Set in the real-life Star City, a massive facility for training astronauts and pursuing technological solutions, the show is set under seemingly perpetual cloud cover. The cinematography is swaddled in darkness and colors are muted. This is the Soviet Union at the height (or nadir) of its malevolent power: People are disposable and the Party is all. Embodying this brutal philosophy is the head of Star City’s security, Lyudmilla Raskova (Anna Maxwell Martin), a KGB officer so ruthless that when an overly eager eavesdropped assigned to transcribing the tapes made from bugging a cosmonaut’s apartment leaps to an erroneous conclusion resulting in the arrest and interrogation of a cosmonaut, Raskova would prefer to sweep the blunder under an iron rug, along with any resulting corpses, rather than admit the truth and make reparations.
The person who brings the mistake to Raskova’s attention, by contrast, has a compassionate streak that risks setting her against the lethal monolith of the state. This young woman is brilliant and resourceful, given to covertly erasing portions of tape rather than put more innocent lives at risk. Her name: Irina Morozova (Agnes O’Casey) — the very same Irina who, decades later in For All Mankind, will orchestrate the implication of a major character on that show in a plot to steal NASA secrets. (An older version of another youthful Star City character, engineer Sergei Nikulov [Josef Davies], also features on For All Mankind.) Raskova may not approve of Irina’s humanistic core, but she knows talent and smarts when she sees it and loses no time in recruiting the young woman to help her root out a mole that has provided the Americans with schematics for a planned Soviet moon base.

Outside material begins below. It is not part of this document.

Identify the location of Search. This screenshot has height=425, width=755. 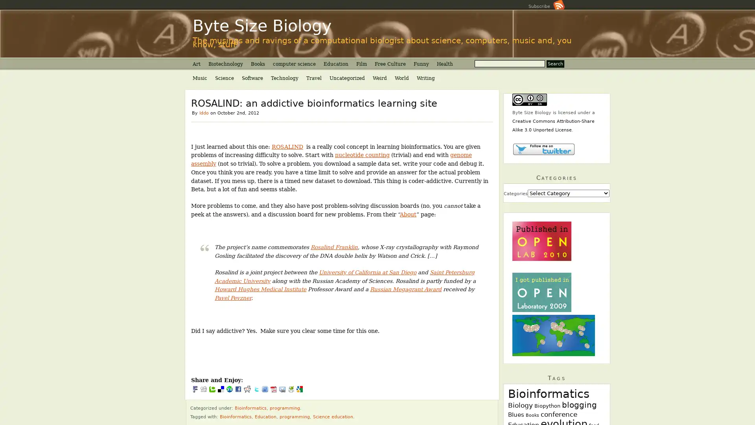
(555, 63).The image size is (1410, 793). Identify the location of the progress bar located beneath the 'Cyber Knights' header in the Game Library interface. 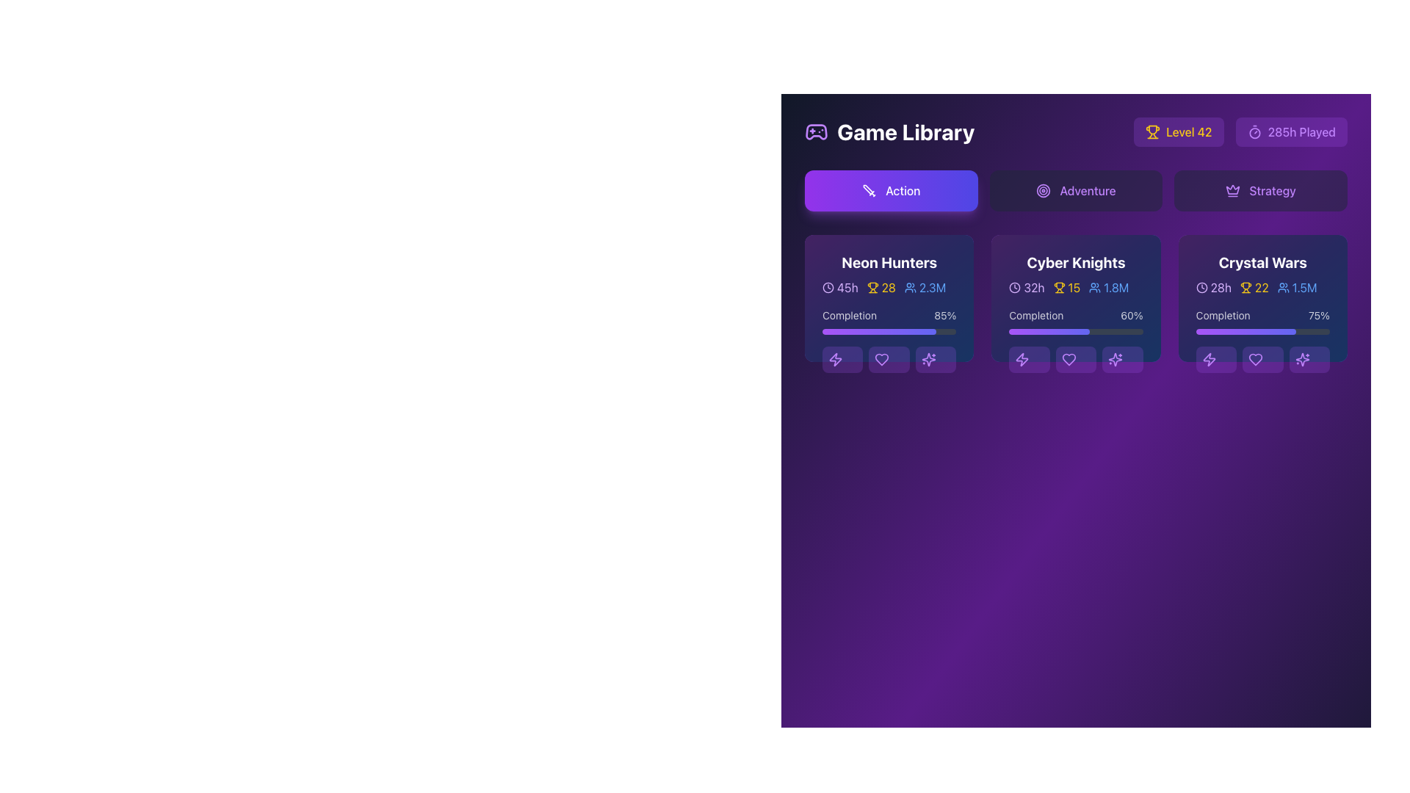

The Chief Designer at Star City (called only by his job title and played by Rhys Ifans) is in constant conflict with Raskova; he dreams of conquering not just the moon, but Venus as well, and sets about with illicit preparations for a hair-raising crewed mission to that inhospitable planet, even though he’s sure to face dire consequences if he’s caught out. One source of tension between Ifans’ star-gazing Chief Designer and Raskova is how one of his “eagles” (the falsely accused cosmonaut) has been yanked from a planned moon mission and replaced with the less qualified Anastasia Belikova (Alice Englert), familiar to For All Mankind fans as the first woman to set foot on the moon. In case the ferocity of the Soviet union’s totalitarian grip hasn’t sunk in, viewers are treated to the plot twist of Belikova being punished for departing from her scripted comments on the lunar surface with threats to remove her from her own life and replace her with a lookalike. Belikova is also forced into a marriage with cosmonaut Sasha Polivanov (Solly McLeod) because, after all, a woman’s place is at her husband’s side… especially when the woman is a national hero.
For All Mankind stands in the sunlight of American optimism at a time when ours truly was an exceptional nation standing for freedom; Star City is its shadow opposite, mired in paranoia and propelled by merciless ambitions to control and dominate. The writing is more earth-focused than cosmologically aspirational, but Star City meets the same high standards for realism and gripping storytelling. Will it be too bitter and psychologically abrasive for its audience? Time will tell, but those who brave its oppressive mood will find a wealth of rewards.
Star City streams on Apple TV+ with its first two episodes.